With the old blues players, often times, it’s as if two people are playing at once, providing the bass and the melodies simultaneously, and the words, sung rough and mumbled, hit straight to the bone. In a way, these folks helped me keep my sanity in a time when I found myself teetering on the edge.

Prine sings about his father’s hometown in Muhlenberg County, Kentucky: “…sometimes we’d travel right down the Green River, where the air smelled like snakes and we’d shoot with our pistols, but empty pop bottles is all we would kill.”

Guy Clark tells the story of a man who, since he’s been young, has always jumped off his garage thinking he was Superman, “…he’s one of those that knows that life is just a leap of faith, spread your wings, hold your breath, and always trust your cape.” It struck a chord with me.

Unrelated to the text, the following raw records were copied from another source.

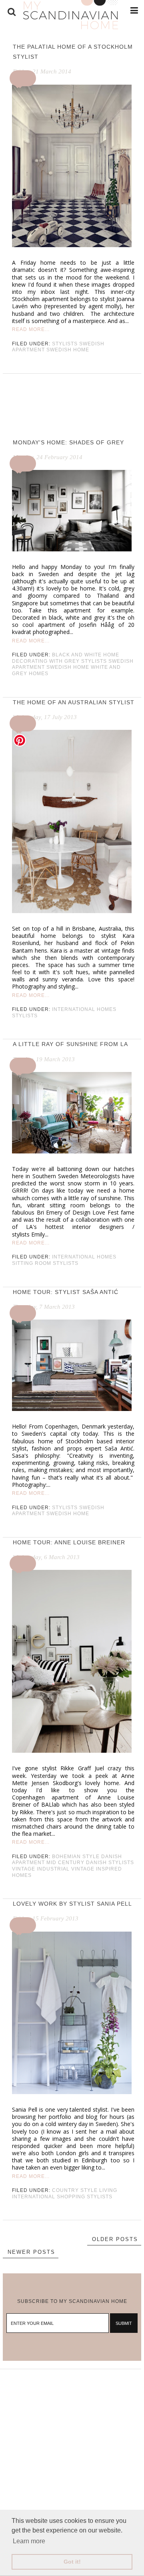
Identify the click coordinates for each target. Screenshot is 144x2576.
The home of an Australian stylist (73, 702)
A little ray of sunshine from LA (70, 1044)
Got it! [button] (72, 2561)
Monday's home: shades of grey (68, 442)
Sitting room (31, 1263)
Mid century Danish (76, 1862)
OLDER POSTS (115, 2239)
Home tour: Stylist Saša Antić (65, 1292)
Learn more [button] (29, 2541)
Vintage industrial (41, 1869)
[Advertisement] (72, 2441)
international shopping (48, 2197)
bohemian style (76, 1856)
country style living (84, 2190)
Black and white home (85, 655)
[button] (24, 78)
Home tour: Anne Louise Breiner (69, 1542)
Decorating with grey (46, 661)
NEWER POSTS (31, 2252)
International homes (84, 1009)
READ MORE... (31, 329)
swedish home (67, 350)
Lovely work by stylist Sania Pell (72, 1903)
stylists (65, 344)
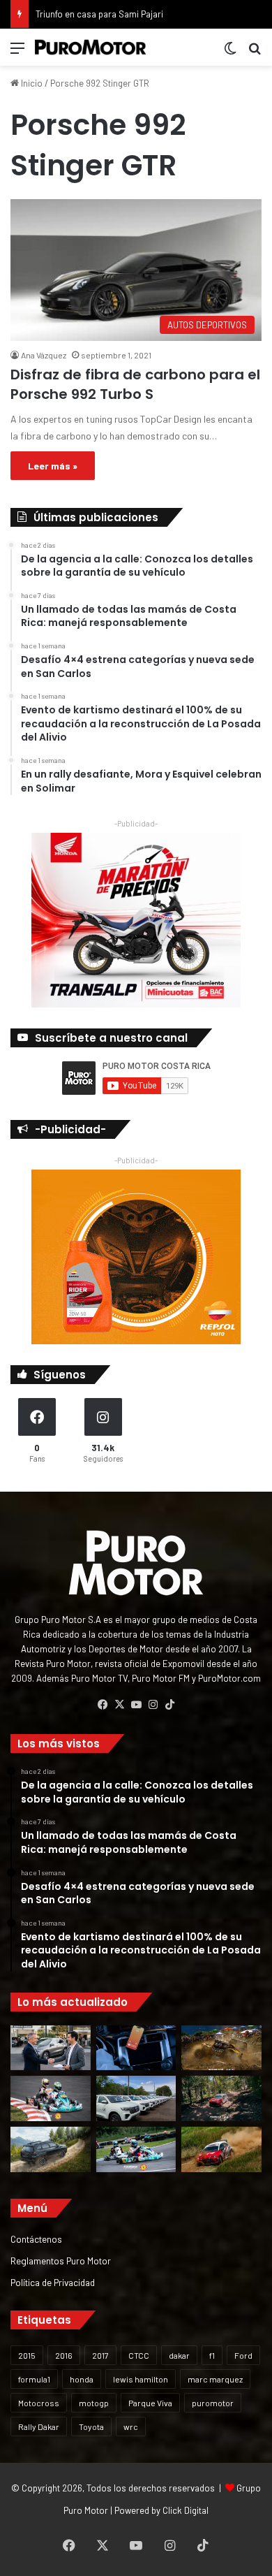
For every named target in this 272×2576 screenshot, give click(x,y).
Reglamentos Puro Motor (60, 2260)
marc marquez (215, 2379)
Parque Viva (150, 2403)
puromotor (213, 2403)
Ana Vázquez (43, 355)
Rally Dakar (38, 2426)
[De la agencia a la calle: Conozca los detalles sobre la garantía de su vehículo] (50, 2048)
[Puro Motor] (90, 47)
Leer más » (52, 466)
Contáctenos (36, 2239)
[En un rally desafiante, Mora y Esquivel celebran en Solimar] (221, 2098)
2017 (100, 2355)
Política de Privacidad (52, 2282)
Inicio (31, 83)
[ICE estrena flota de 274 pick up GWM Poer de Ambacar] (136, 2098)
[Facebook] (102, 1704)
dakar (179, 2355)
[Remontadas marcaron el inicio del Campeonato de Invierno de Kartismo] (136, 2149)
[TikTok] (169, 1704)
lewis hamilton (140, 2379)
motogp (94, 2403)
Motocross (38, 2403)
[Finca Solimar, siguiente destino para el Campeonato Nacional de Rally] (221, 2149)
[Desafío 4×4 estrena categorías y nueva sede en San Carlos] (221, 2048)
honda (81, 2379)
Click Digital (186, 2510)
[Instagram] (152, 1704)
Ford (243, 2355)
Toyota (91, 2426)
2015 (27, 2355)
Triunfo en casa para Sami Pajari (99, 14)
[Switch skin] (230, 52)
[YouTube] (136, 1704)
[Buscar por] (255, 52)
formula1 (34, 2379)
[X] (119, 1704)
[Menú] (17, 52)
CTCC (138, 2355)
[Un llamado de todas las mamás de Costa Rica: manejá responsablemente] (136, 2048)
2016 (64, 2355)
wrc (130, 2426)
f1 (212, 2355)
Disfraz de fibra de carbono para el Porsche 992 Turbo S (135, 384)
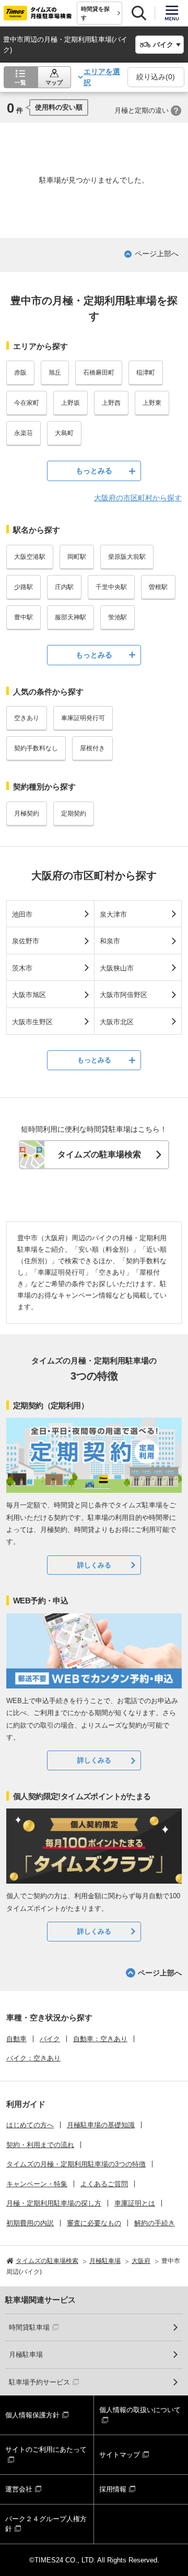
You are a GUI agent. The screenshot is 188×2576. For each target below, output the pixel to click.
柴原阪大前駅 (127, 556)
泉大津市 (113, 914)
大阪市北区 (117, 1022)
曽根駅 (158, 587)
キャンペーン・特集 (36, 2184)
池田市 (22, 914)
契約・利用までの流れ (40, 2145)
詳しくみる (94, 1565)
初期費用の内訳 (30, 2223)
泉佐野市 (25, 941)
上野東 (152, 402)
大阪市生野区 (32, 1022)
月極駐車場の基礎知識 (101, 2125)
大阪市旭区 (29, 995)
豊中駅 (23, 617)
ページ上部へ (157, 253)
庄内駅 (64, 587)
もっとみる (94, 470)
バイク (50, 2039)
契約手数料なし (36, 748)
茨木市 (22, 968)
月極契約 (26, 813)
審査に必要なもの (94, 2223)
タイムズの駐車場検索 (99, 1154)
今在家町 (26, 402)
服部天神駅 (70, 617)
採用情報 (112, 2489)
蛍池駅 (117, 617)
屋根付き (92, 748)
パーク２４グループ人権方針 (46, 2524)
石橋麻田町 (98, 372)
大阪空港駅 (29, 556)
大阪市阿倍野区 (123, 995)
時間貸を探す (95, 13)
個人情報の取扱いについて (140, 2410)
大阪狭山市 (117, 968)
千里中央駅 (111, 587)
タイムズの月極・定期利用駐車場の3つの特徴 (76, 2164)
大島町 (64, 433)
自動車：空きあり (100, 2039)
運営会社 (18, 2489)
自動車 (16, 2039)
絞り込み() (155, 77)
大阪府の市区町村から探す (138, 498)
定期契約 (73, 813)
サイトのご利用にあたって (46, 2449)
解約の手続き (154, 2223)
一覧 (20, 82)
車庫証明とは (134, 2203)
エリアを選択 (102, 77)
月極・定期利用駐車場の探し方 (53, 2203)
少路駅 (23, 587)
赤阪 (20, 372)
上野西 (111, 402)
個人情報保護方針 (32, 2415)
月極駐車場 (26, 2354)
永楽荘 (23, 433)
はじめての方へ (30, 2125)
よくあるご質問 (104, 2184)
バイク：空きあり (33, 2058)
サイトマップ (119, 2455)
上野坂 (70, 402)
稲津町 (145, 372)
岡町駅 (76, 556)
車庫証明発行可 (83, 718)
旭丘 (55, 372)
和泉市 (110, 941)
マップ (54, 82)
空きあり (26, 718)
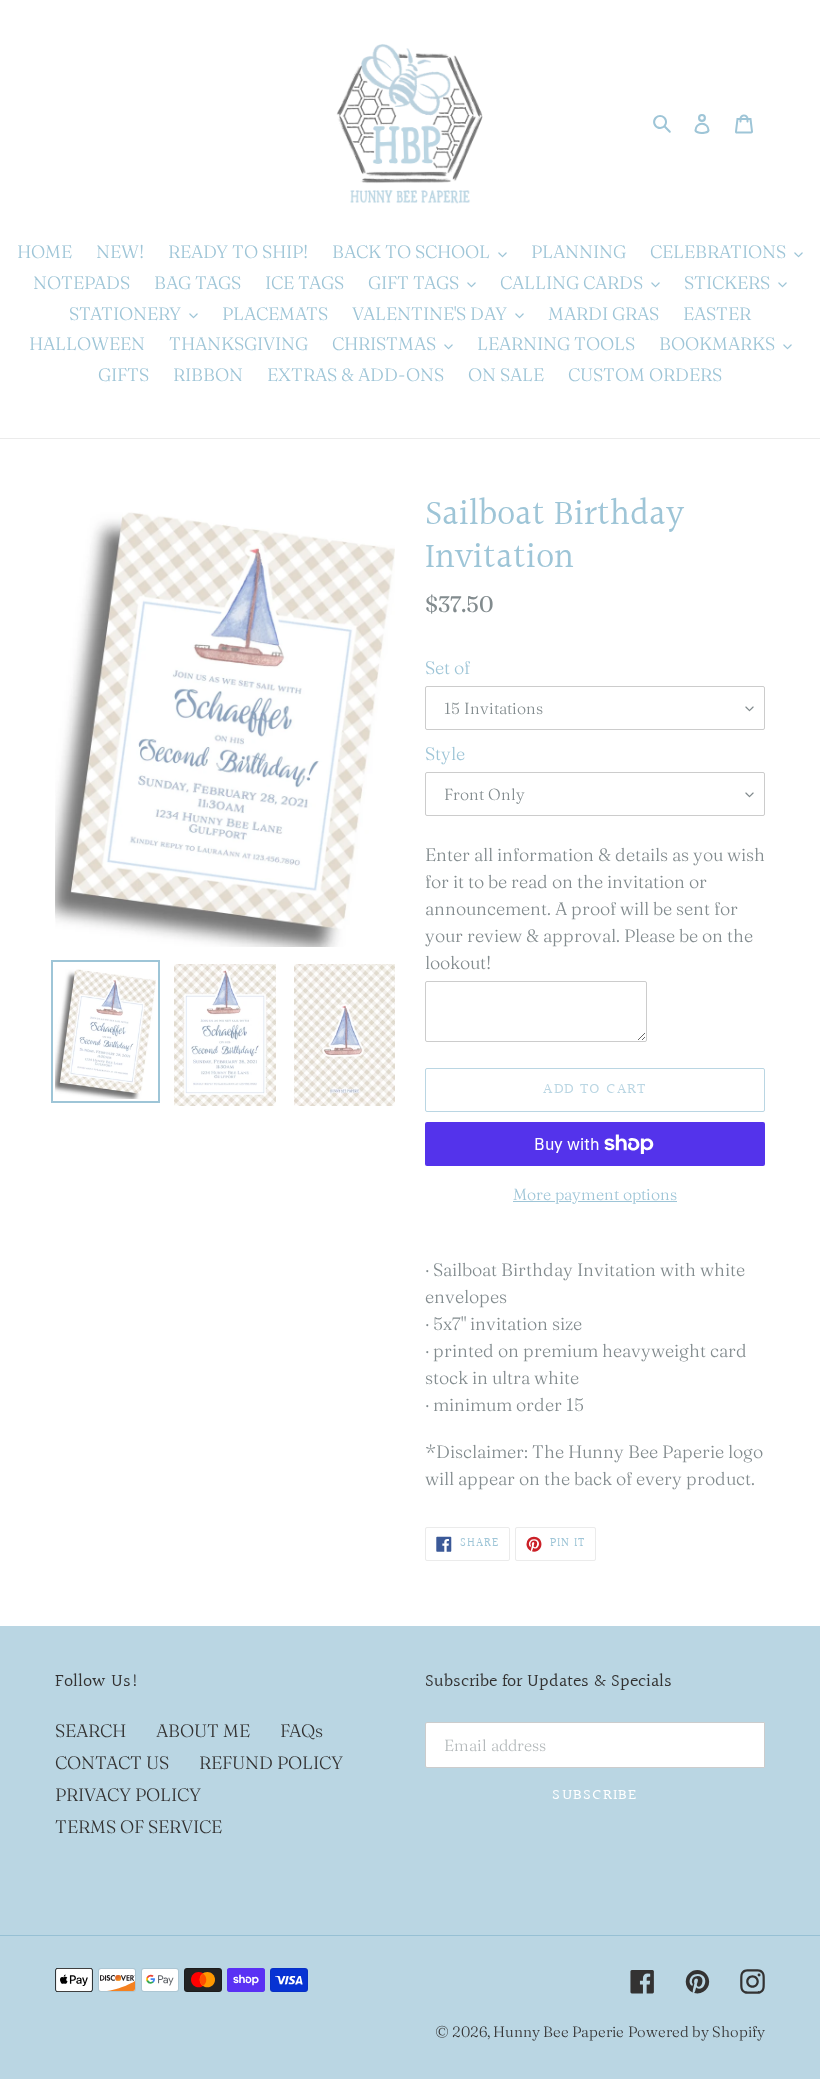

Van Zandt sings songs so true to love and loneliness and despair—“days up and down they come, like rain on a Conga drum, forget most, remember some, but don’t turn none away… everything is not enough, and nothing is too much to bear, where you been is good and gone, all you keeps the getting there.” Listening to these words, one can’t help but wonder if he isn’t channeling the words of some long-lost angels and spirits from some other time. 

All of these guitarists were fingerpickers, which is pretty foreign to the whole bar chord punk rock style of playing I or anyone else I’ve known has played. Despite what any die-hard punk musician says about Bob Mould or Greg Ginn or J. Mascis (musicians I admire in their own right), what the old fellas were playing was a heck of a lot harder and original. Emotionally, it was raw and true and it had more of an affect on me. So, in that little basement I started to put in the hours of learning on the guitar what they were playing.

I’d grown tired of Los Angeles, though. I just couldn’t let go of the wandering spirit. After living on the East Coast and down in New Orleans, Southern California, despite being where I grew up, just seemed so foreign to me. I looked around into trying to move and keep doing the electrician thing. Portland, Oregon was one of the few places that would take me into their union. Truth be said, I really wanted to let go of it all. I just wanted to hit the road, you know, let the chips fall, but I felt like I had to finish something for once. I always seemed to be leaving things before I ever finished them, whether it was school or music or relationships, and this was going to be the one time I could say, “I did the time. I graduated.” It took six months of paperwork and flights to and fro for five-minute interviews. Once again, I was sitting across from electrical big wigs and telling them what they wanted to hear. Before I knew it, I was renting a good-sized house with a big yard and huge trees and all of the neighborhood stray cats hanging out on my porch.